Открой им глаза! Пусть и они отведают горькое яблоко знаний! Пульс учащается, кровь кипит от мысли о том, что ты можешь сделать для них.
Разве не так?
С ними или для них, шесть или восемь – так ли велика разница для руки судьбы?
Следуй путем Прометея, Мауи, Олифата, Тобо, Элевтерия[2], Койота. Впиши свое имя в длинный список имен героев-освободителей. Разрушь стены, сровняй с землей, уничтожь даже память об этом мире – и тогда взойдет новая заря.
Заря твоего дня.
ПАНДОРА
Вашти звонит мне, когда я уже преодолела большую часть пути в Египет. Она звонит мне из фармацевтической лаборатории, и я вижу, что одновременно – обычно она так не поступает (хотя я постоянно так делаю) – она занята пересчетом светящихся красных пилюль, похожих на икринки лосося.
– Ты можешь говорить? – спрашивает она. – У тебя там нет никакой аварии или еще чего-нибудь?
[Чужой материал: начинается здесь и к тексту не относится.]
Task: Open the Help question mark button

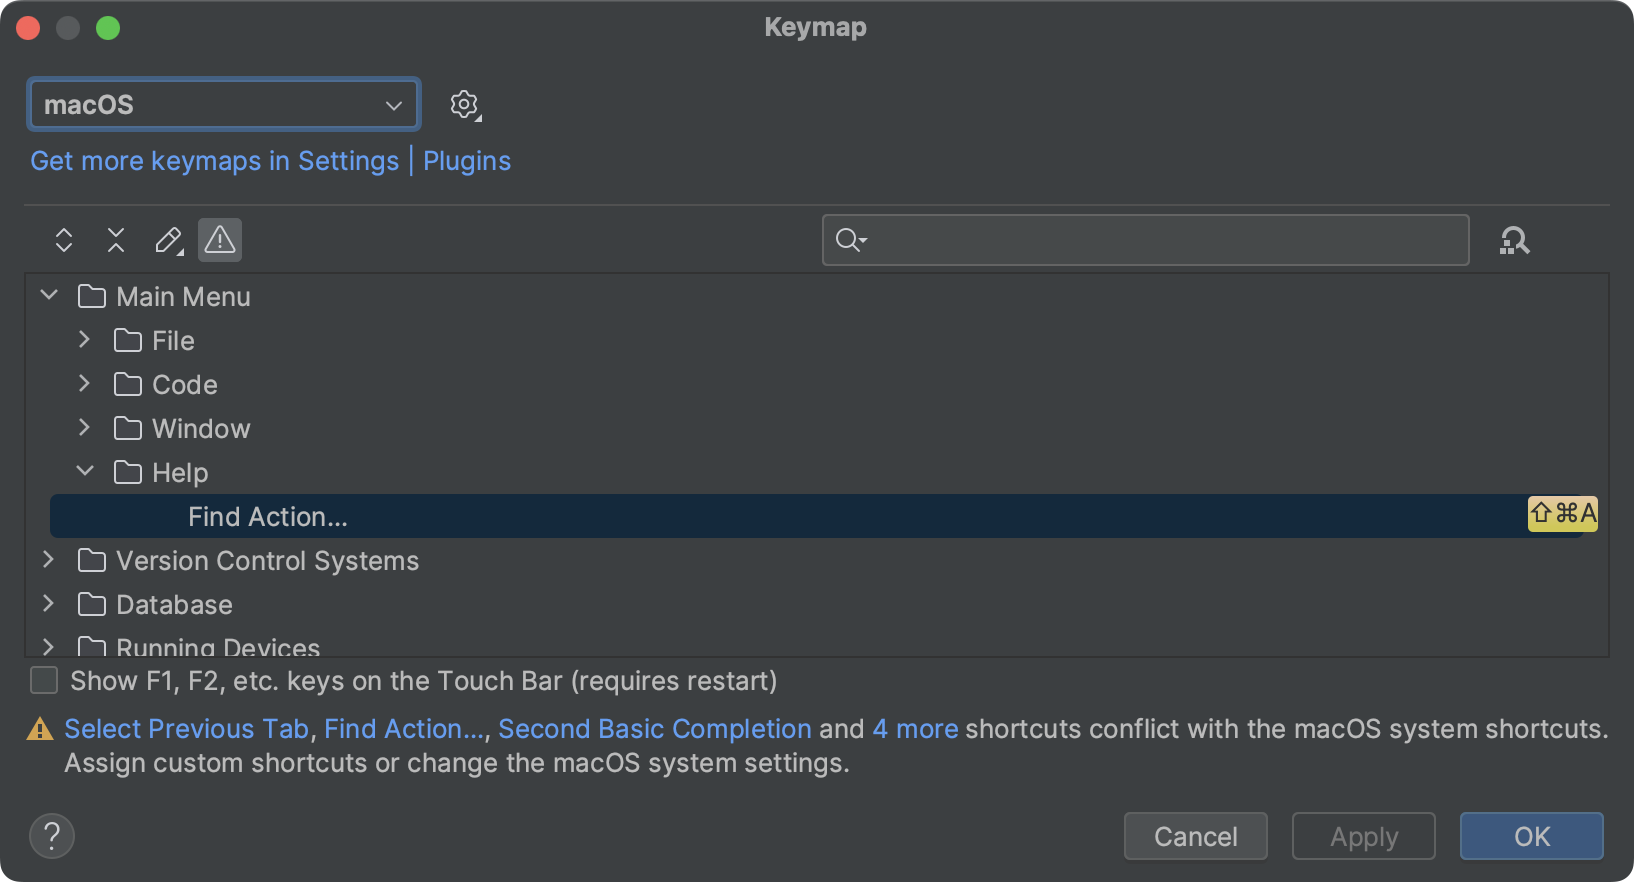Action: pyautogui.click(x=52, y=836)
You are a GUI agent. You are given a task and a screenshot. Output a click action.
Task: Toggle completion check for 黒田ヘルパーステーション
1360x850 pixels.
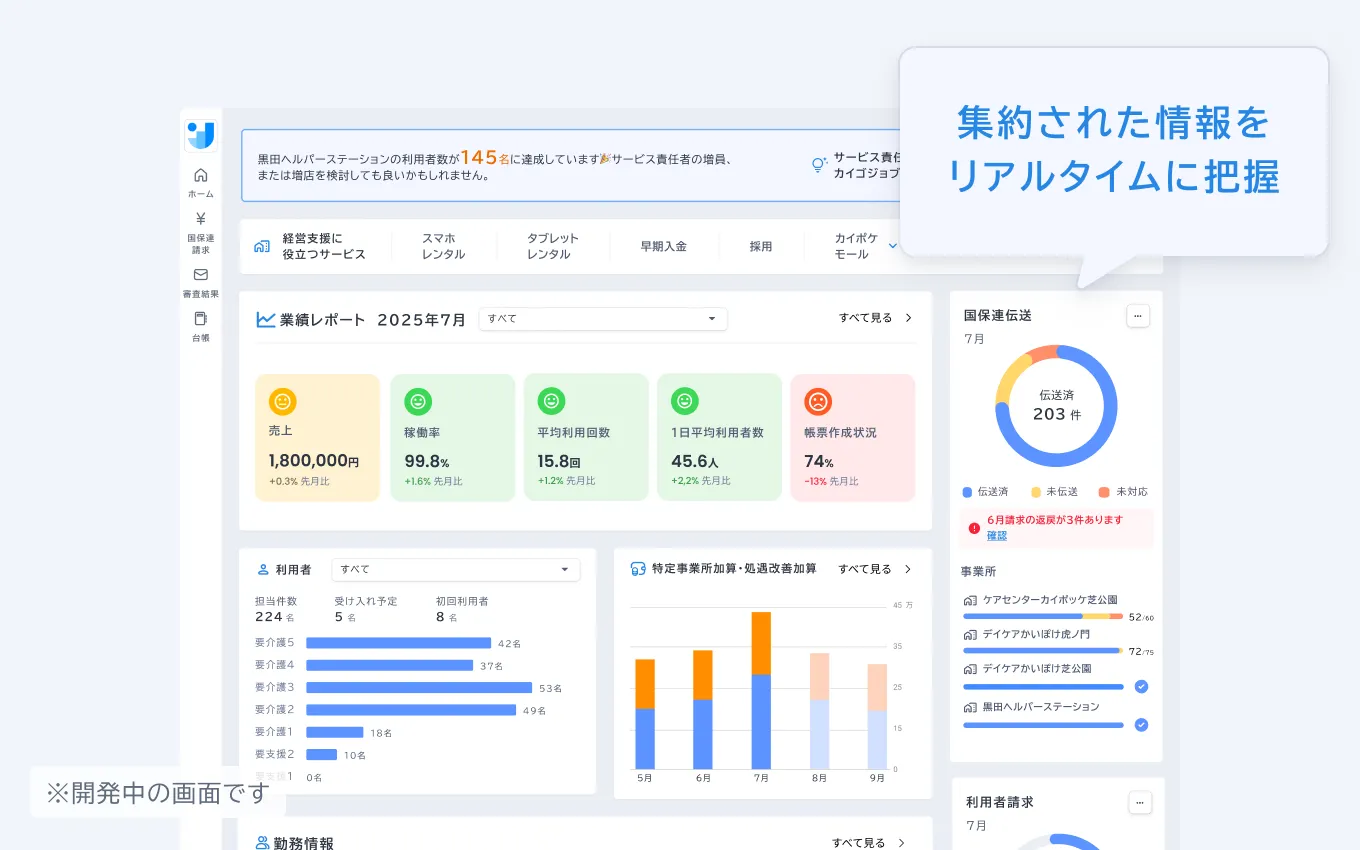1141,725
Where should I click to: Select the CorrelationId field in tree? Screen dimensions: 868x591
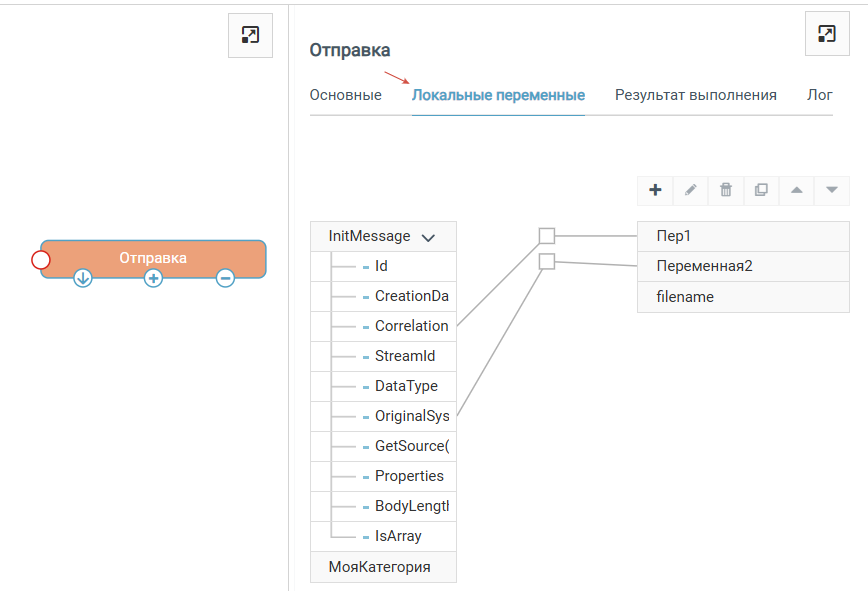[x=411, y=326]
– Нет, эти штуки летают сами.
– Ладно, тогда слушай, я просмотрела диагностику системы, которую ты мне прислала. Она слишком путаная и нечеткая. Какое у тебя расчетное время по программе?
– Я не определяла.
Она отрывает взгляд от своих пилюль, смотрит мне в лицо, потом снова возвращается к пилюлям. Качает головой, то ли удивленно, то ли неодобрительно.
– У тебя же смещаются данные, активируются программы, которые никто не вызывал, полным-полно фантомных ошибок. В чем дело?
– Как я это выясню, я тебе скажу, – отвечаю я ей. – Я еще не нашла причину.
– Ну, скажи хотя бы, что ты думаешь по этому поводу, – настаивает она. – Программа нестабильна, устарела или ее взломали хакеры?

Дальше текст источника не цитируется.